Вернувшись домой, Скоков позвонил Климову и сказал:

— Костя, я нашел объект. У тебя карандаш под рукой?

— Да.

Скоков продиктовал дачный адрес Блонского.

— Понял, что делать?

— Пустить наружку.

— Правильно. А телефон народного артиста СССР Льва Скалона — «на кнопку».

— Он что, имеет отношение к этому делу?

— Он весь в грязи, Костя.

Глава III

Корпорация — это система, часовой механизм, выверенный до секунды, работающий круглосуточно и безостановочно, но он сразу же даст сбой, если одну из шестеренок заклинит. И тогда — головная боль, бессонница, кошмары…

В среду вечером Лев Борисович Скалон почувствовал легкое недомогание, связанное с каким-то совершенно непонятным внутренним беспокойством, а затем — острое покалывание в висках. «Может, простудился?» — подумал он и на всякий случай принял таблетку американского аспирина. Не помогло. Лев Борисович чертыхнулся, прошел на половину жены (по разрешению районного архитектора он объединил две смежные квартиры — двухкомнатную и трехкомнатную — в одну) и сообщил ей, что умирает, — артист, он и дома артист!

— И что тебе от меня надо? — спросила Марина, красивая сорокалетняя женщина, которую в Стамбуле могли запросто принять за турчанку, в Риме — за итальянку, а в Москве… По паспорту она считалась русской: отец — чистокровный русак, но это ее почему-то не устраивало, и она всем говорила, что в ее жилах течет греческая кровь, хотя на самом деле вылетела вместе со своим местечковым акцентом из самого теплого еврейского гнезда — Бобруйска.

— Чаю. С малиной.

— Лева вчера перебрал? — спросила Марина, закончив примерку нового платья.

— Лева вчера думал.

— У кого есть мозги, у того они есть! — Марина приложила ладонь ко лбу мужа. — Температура нормальная.

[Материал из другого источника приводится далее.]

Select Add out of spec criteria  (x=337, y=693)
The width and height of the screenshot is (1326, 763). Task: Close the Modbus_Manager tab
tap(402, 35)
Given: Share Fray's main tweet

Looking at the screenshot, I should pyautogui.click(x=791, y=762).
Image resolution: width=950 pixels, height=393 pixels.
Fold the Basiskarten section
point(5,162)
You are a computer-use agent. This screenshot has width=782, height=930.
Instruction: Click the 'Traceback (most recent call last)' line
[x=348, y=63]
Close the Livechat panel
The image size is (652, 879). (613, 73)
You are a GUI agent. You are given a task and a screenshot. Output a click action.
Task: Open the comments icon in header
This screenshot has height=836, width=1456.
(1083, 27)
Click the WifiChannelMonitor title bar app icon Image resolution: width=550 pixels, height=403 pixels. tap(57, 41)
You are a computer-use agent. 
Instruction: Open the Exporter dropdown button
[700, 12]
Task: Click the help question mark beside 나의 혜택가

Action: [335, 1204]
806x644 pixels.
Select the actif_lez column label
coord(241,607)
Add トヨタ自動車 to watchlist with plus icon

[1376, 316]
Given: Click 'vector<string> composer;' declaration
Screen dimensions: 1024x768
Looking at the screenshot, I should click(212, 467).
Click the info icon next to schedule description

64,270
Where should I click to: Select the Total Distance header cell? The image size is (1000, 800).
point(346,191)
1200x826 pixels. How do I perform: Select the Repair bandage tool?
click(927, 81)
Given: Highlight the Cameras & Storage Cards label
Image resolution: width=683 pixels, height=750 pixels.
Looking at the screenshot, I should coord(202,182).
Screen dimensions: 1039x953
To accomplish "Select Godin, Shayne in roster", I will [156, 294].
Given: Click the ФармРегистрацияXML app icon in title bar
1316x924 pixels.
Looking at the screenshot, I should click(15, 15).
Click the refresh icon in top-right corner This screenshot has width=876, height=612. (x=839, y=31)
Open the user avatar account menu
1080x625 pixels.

Я думаю, Лева хочет водочки.

— У тебя мозги есть, — мрачно проговорил Лев Борисович. Он выпил стакан «Смирновской», закусил маринованной селедочкой, хватанул чайку и удалился в свой кабинет — шевелить извилинами.

Народный артист Советского Союза Лев Борисович Скалон был вовсе не тем, кем его знала публика. За его осанистой спиной маячили неясные тени — то ли бывших кагэбистов, то ли воровских авторитетов, то ли проворовавшихся высших армейских чинов, то ли элитных катал, то ли их всех вместе, оптом и в розницу… Но сам он в этом ни за что не признавался, ибо считал себя самым честнейшим и милейшим человеком на свете, несущим людям в своих песнях тепло и добро. Ну, а что касается маленького бизнеса, который он делал в промежутках между концертами, то здесь жена права: у кого есть мозги, у того они есть!